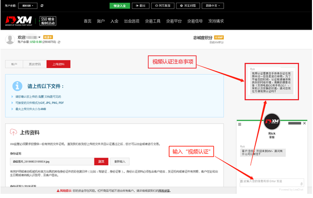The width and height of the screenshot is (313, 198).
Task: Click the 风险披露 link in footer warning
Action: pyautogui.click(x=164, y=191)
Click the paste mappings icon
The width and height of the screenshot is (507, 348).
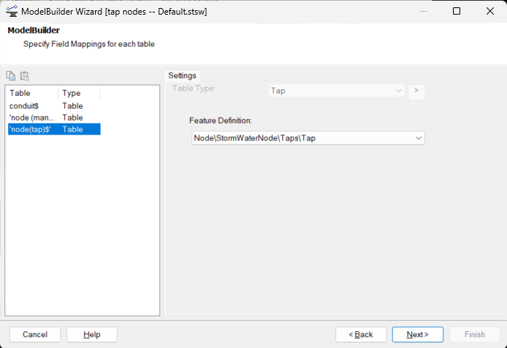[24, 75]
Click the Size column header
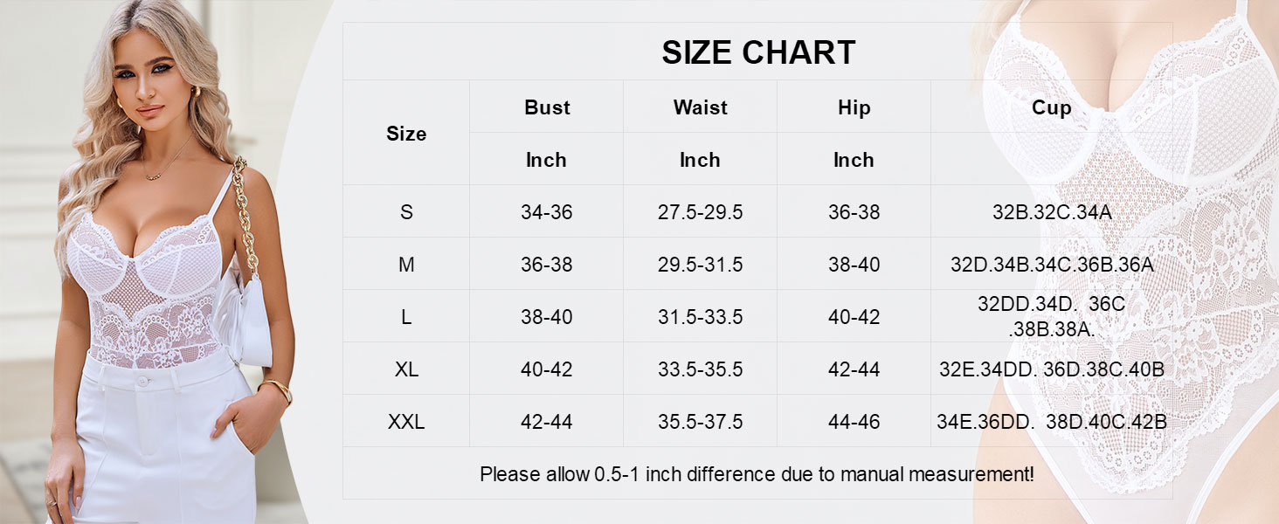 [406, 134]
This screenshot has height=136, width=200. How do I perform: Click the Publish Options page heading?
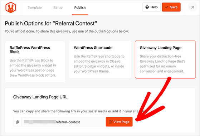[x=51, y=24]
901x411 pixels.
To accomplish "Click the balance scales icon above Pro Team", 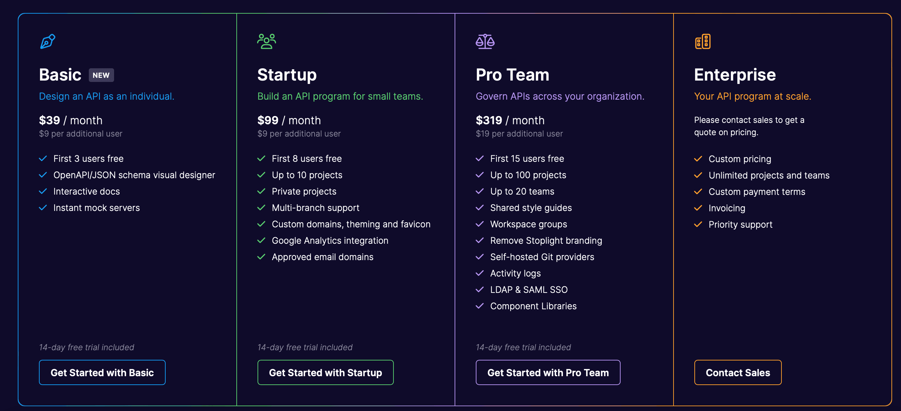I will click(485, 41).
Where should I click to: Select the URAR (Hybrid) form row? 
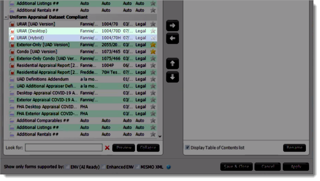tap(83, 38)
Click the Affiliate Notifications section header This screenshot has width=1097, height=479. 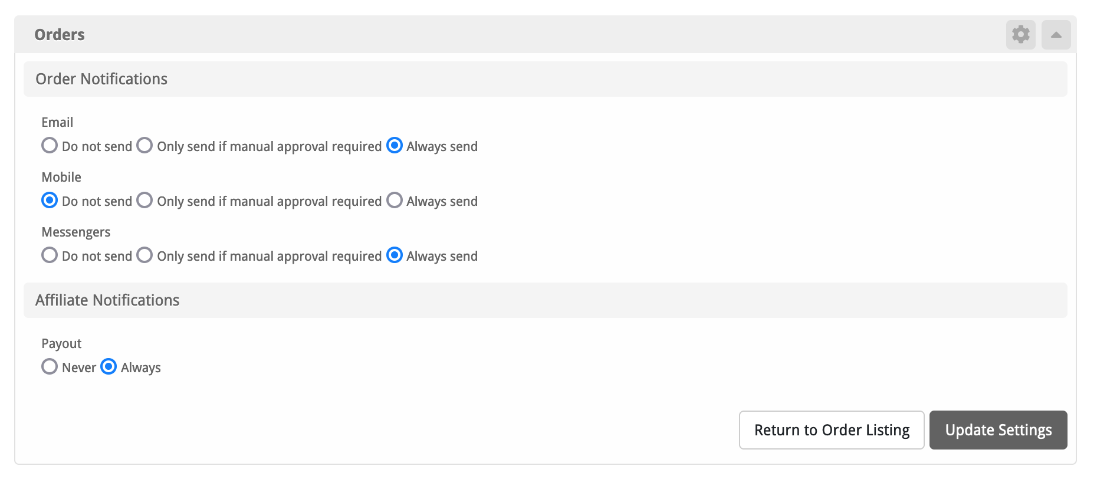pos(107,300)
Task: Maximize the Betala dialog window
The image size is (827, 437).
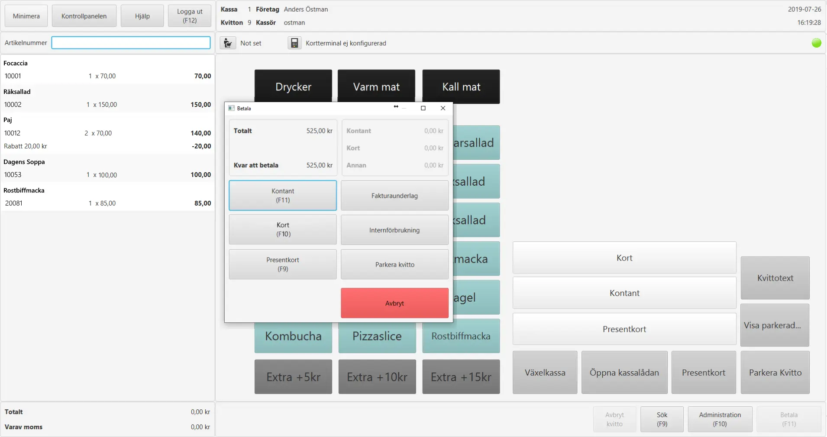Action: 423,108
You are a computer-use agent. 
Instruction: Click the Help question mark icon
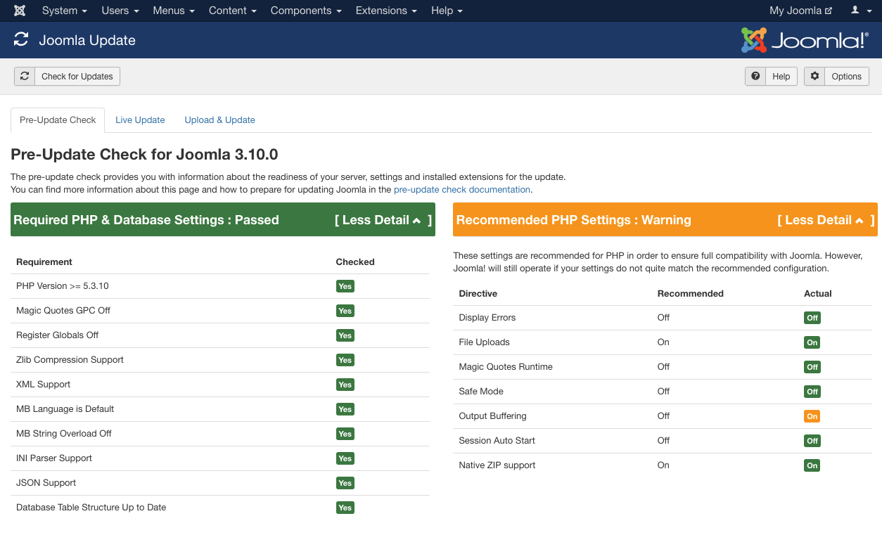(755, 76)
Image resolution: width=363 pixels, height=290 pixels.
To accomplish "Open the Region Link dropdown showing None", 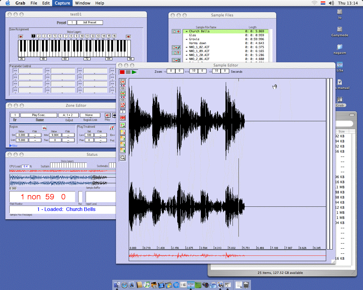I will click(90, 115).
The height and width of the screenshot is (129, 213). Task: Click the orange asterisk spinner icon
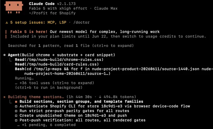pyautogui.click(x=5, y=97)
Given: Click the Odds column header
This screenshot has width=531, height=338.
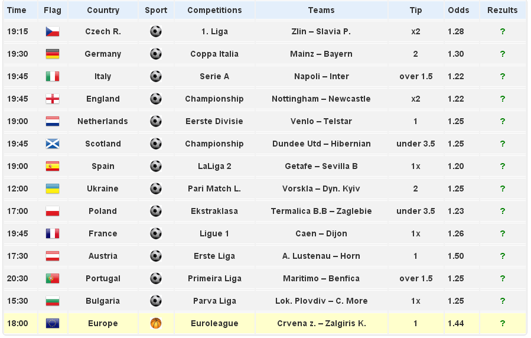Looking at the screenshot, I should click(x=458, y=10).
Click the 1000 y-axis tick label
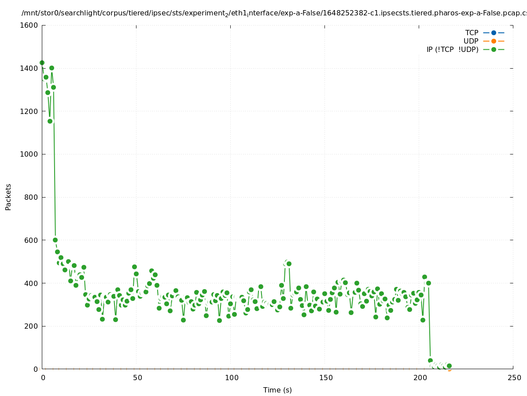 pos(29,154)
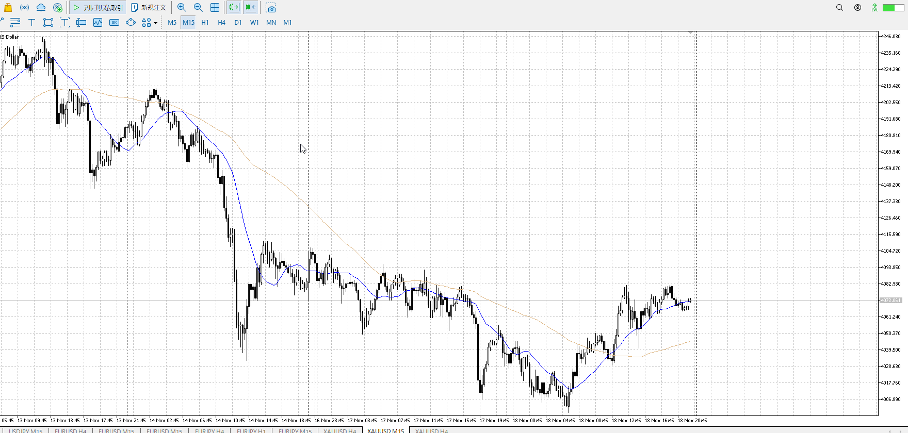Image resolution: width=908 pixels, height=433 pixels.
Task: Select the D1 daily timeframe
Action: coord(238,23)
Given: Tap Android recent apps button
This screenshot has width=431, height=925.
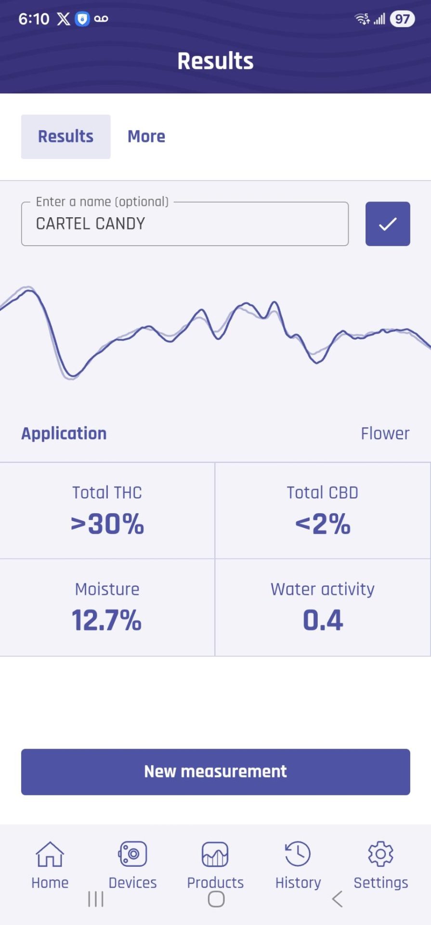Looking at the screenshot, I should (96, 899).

■ TASK BRIEF ■
Scan the records above for the word "Given". Copy each line that has it.

■ OUTPUT BELOW ■
Given: Click the Odds column header
Given: Tap Android recent apps button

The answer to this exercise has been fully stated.